On March 3rd 2014, the Commission adopted its Final Simplification Scoreboard: over 120 measures to simplify the EU funding rules for Europe's businesses, towns, regions, scientists and NGOs.
Documents relating to the final simplification scoreboard
This simplified cost reimbursement options will reduce the administrative burden for all beneficiaries of the ERDF, ESF, Cohesion Fund and the EMFF. Thanks to further simplified cost reimbursement options, a foundation will no longer have to perform a series of complicated calculations for the reimbursement of its costs. For instance, a cancer research foundation receives funds from the EU research and innovation programme Horizon 2020. A simplified method will reduce the risk of errors and will make access to EU funds easier. Therefore the accounting department will no longer have to perform a series of complicated calculations for his reimbursement.
The European Commission has received several excellent project proposals regarding climate mitigation from companies, NGO's, and public entities from a small Member State, along with mediocre project proposals from bigger Member States, which, under the LIFE rules, would have a high indicative national allocation. While, in the past, the national allocation might have blocked out some of these excellent proposals, they would now be retained for funding, as long as they are the best overall and as long as the corresponding budget is sufficient.
The construction of a bridge in Slovakia required the local administration to submit 20 copies of a 350-pages dossier. Thanks to the new "e-cohesion", beneficiaries can now submit data and store documents in electronic form for less paper-work and exchanges and a lower risk of loss of documents.
A shorter deadline for document retention (2 or 3 years from 31 December following the submission of the accounts in which the expenditure of the operation is included) means lower administrative burden for beneficiaries of the ERDF, ESF, Cohesion Fund and the EMFF.
A Spanish company is in charge of a project co-funded by the EU. Provided that all supporting documents are in order, the company should receive the money it is due maximum 90 days after it made its payment claim.
Mr Dupont manages a small printing shop with 100 employees. He would like to invest within his enterprise but he doesn't have any money. He can contact one of the intermediaries working with the EU programmes (mainly banks, guarantee schemes and venture capital funds), submit his request for financing (for instance a loan application to a bank) and, if provided with a positive reply, enjoy the financing needed for his activity.
The full list of intermediaries working with EU programmes is available at: http://www.access2finance.eu
A small farm wishes to receive support from the EU, but is afraid of the formalities and the obligations imposed in comparison to the small amount of support the farm is probably entitled to receive. However, thanks to the new scheme for small farmers and its simplified procedure for aid application, administrative constraints and risk of error will be reduced. In addition, the small farmer will be exempted from stringent obligations (cross-compliance, greening) and the corresponding controls. However, the scheme is optional and not mandatory as proposed by the Commission.

• [Actions to take]:
• a. Please rewrite the paragraph of the simplification scoreboard text that begins "The construction of a bridge in Slovakia" more briefly, keeping its main facts.
• b. Summarize the simplification scoreboard text in two sentences.

• [Information]:
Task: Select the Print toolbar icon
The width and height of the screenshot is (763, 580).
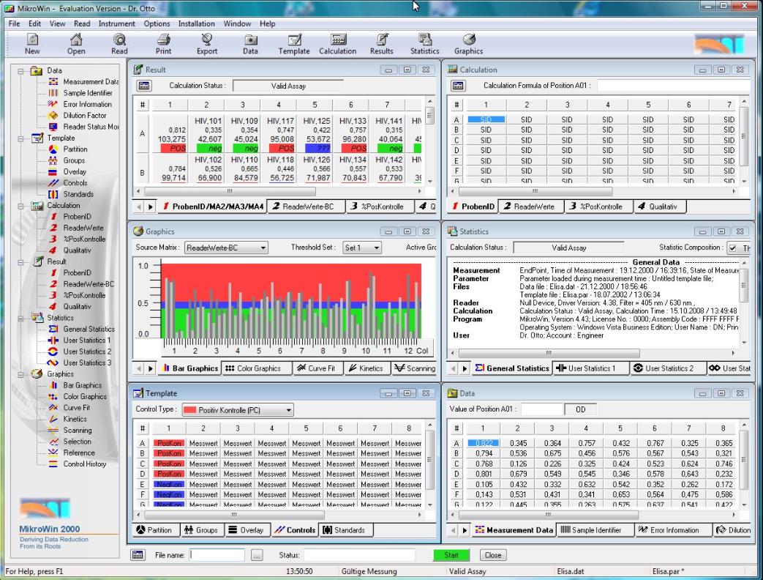Action: [x=163, y=44]
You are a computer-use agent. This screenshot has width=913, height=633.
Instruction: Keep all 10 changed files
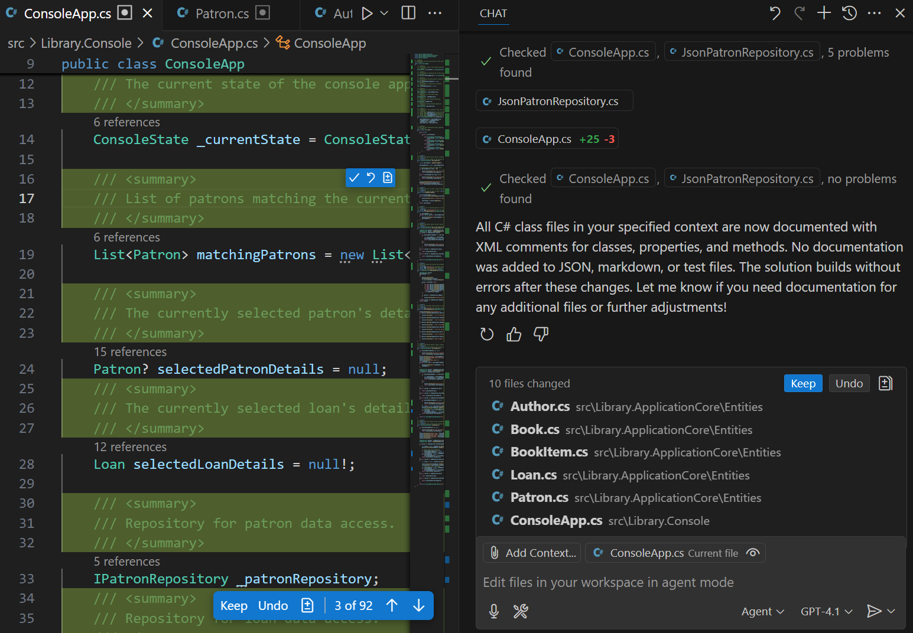(x=802, y=383)
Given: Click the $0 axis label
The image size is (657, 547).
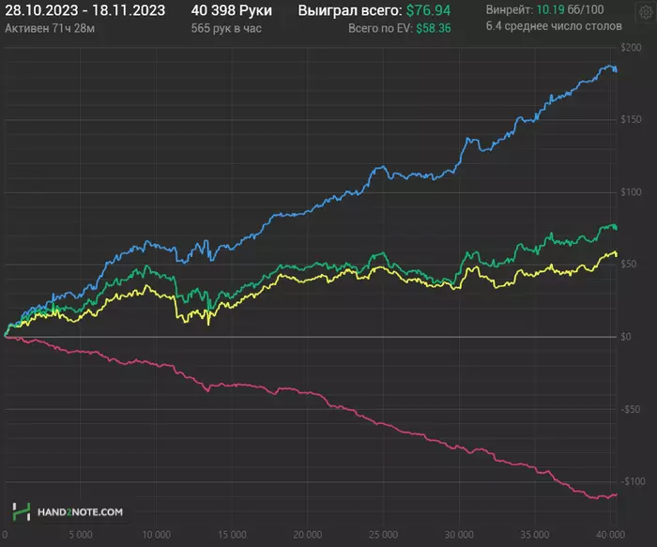Looking at the screenshot, I should pos(626,337).
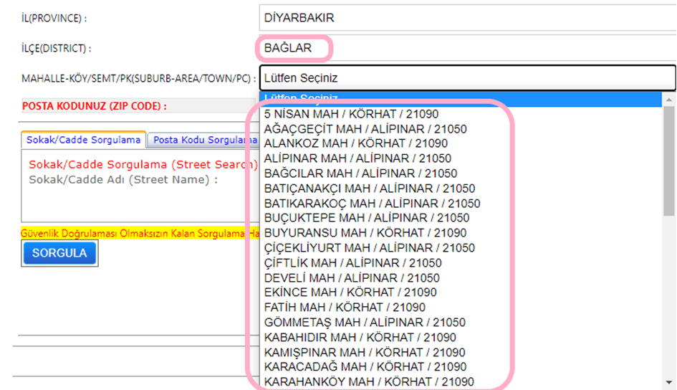
Task: Choose BUYURANSU MAH / KÖRHAT / 21090
Action: pyautogui.click(x=365, y=233)
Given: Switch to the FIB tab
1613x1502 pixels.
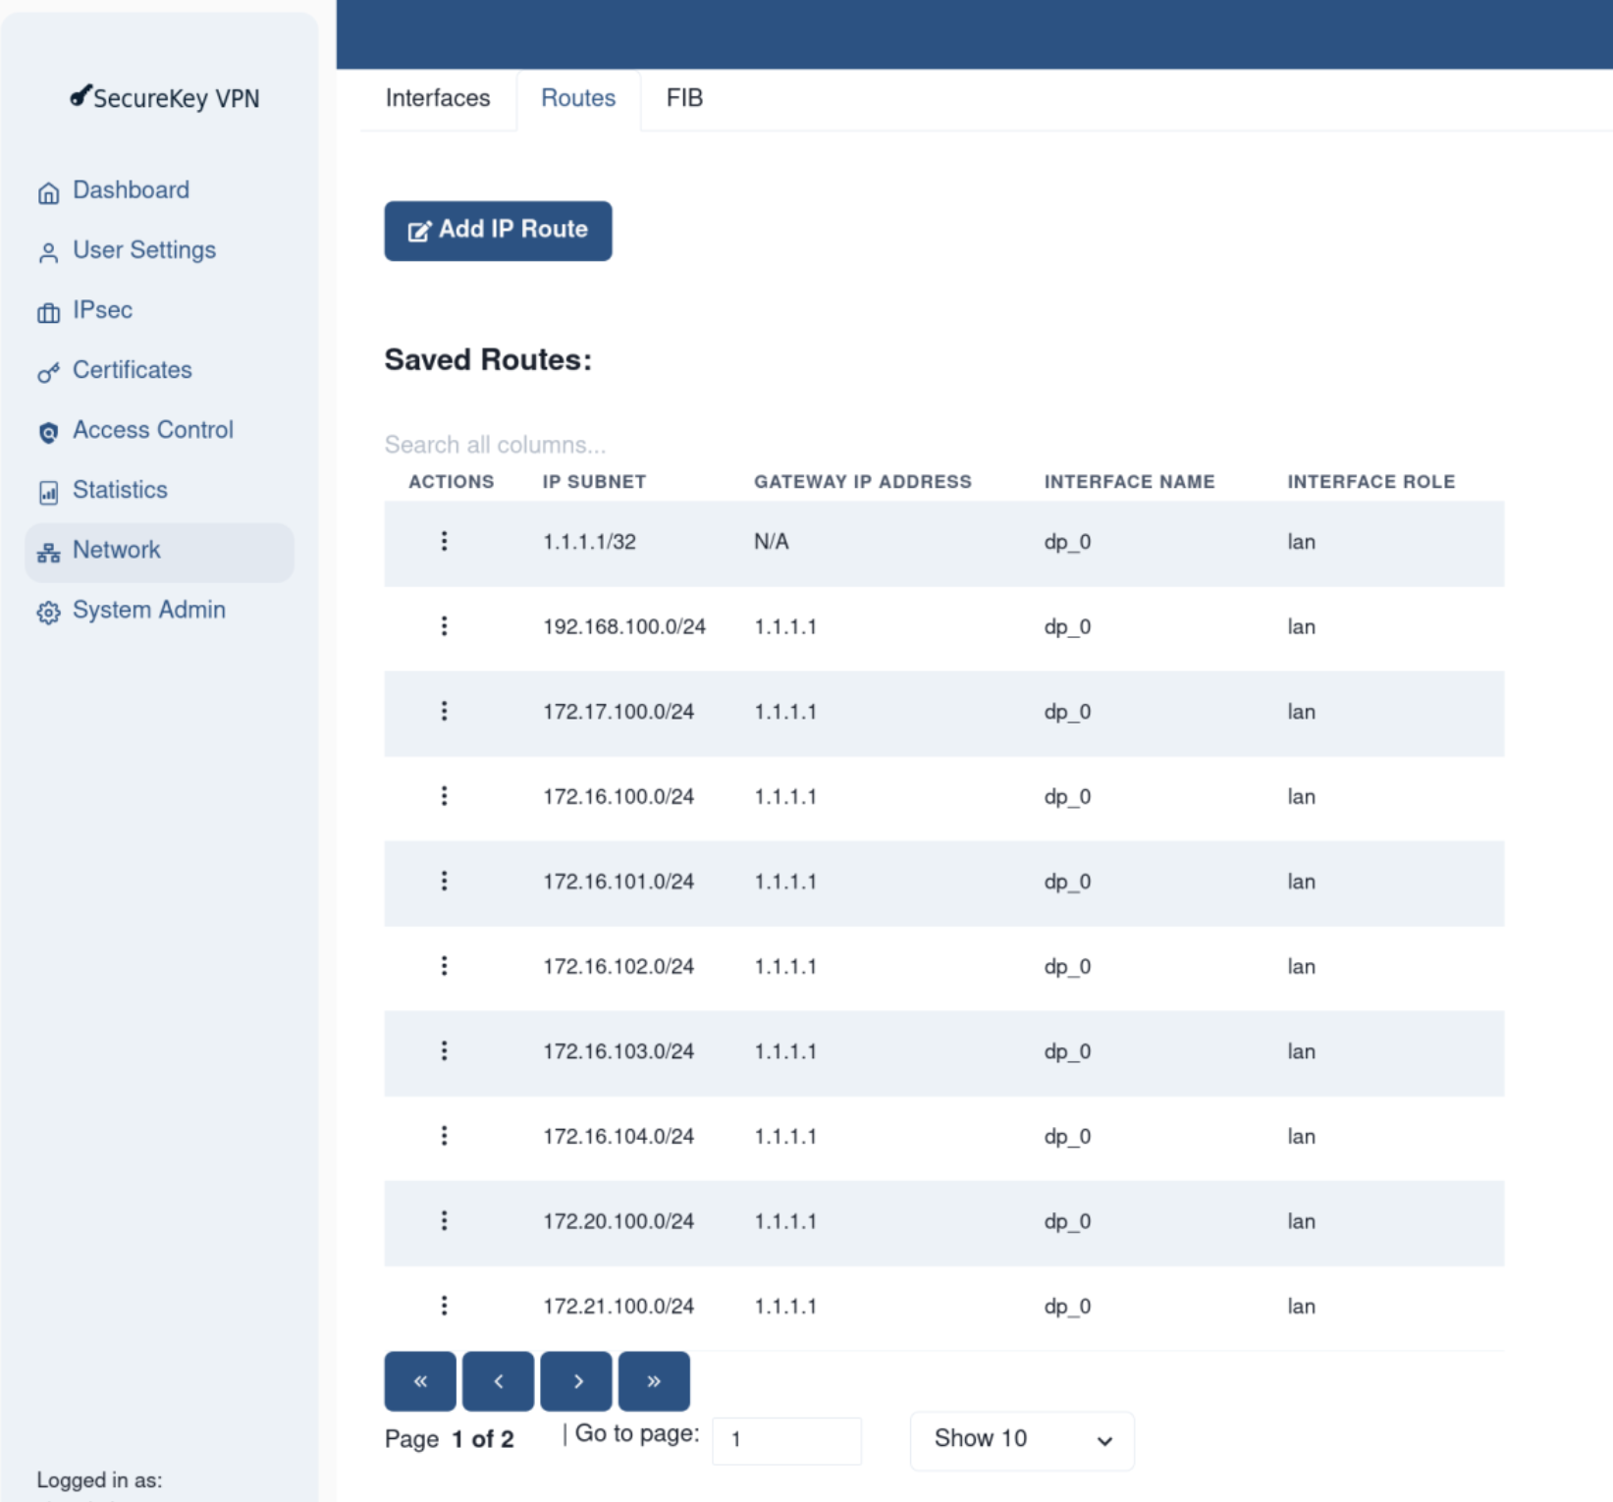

• [Solved problems]:
• a. A Slovak bridge project required the local administration to submit 20 copies of a 350-page dossier. With "e-cohesion," beneficiaries can now submit data and store documents electronically, which reduces paperwork and exchanges and lowers the risk of losing documents.

• b. On March 3rd 2014, the Commission adopted its Final Simplification Scoreboard, over 120 measures to simplify EU funding rules for Europe's businesses, towns, regions, scientists and NGOs. The measures include simplified cost reimbursement options, electronic submission and storage of documents through "e-cohesion," a shorter deadline for document retention, payment within 90 days of a claim when all supporting documents are in order, and a simplified scheme for small farmers.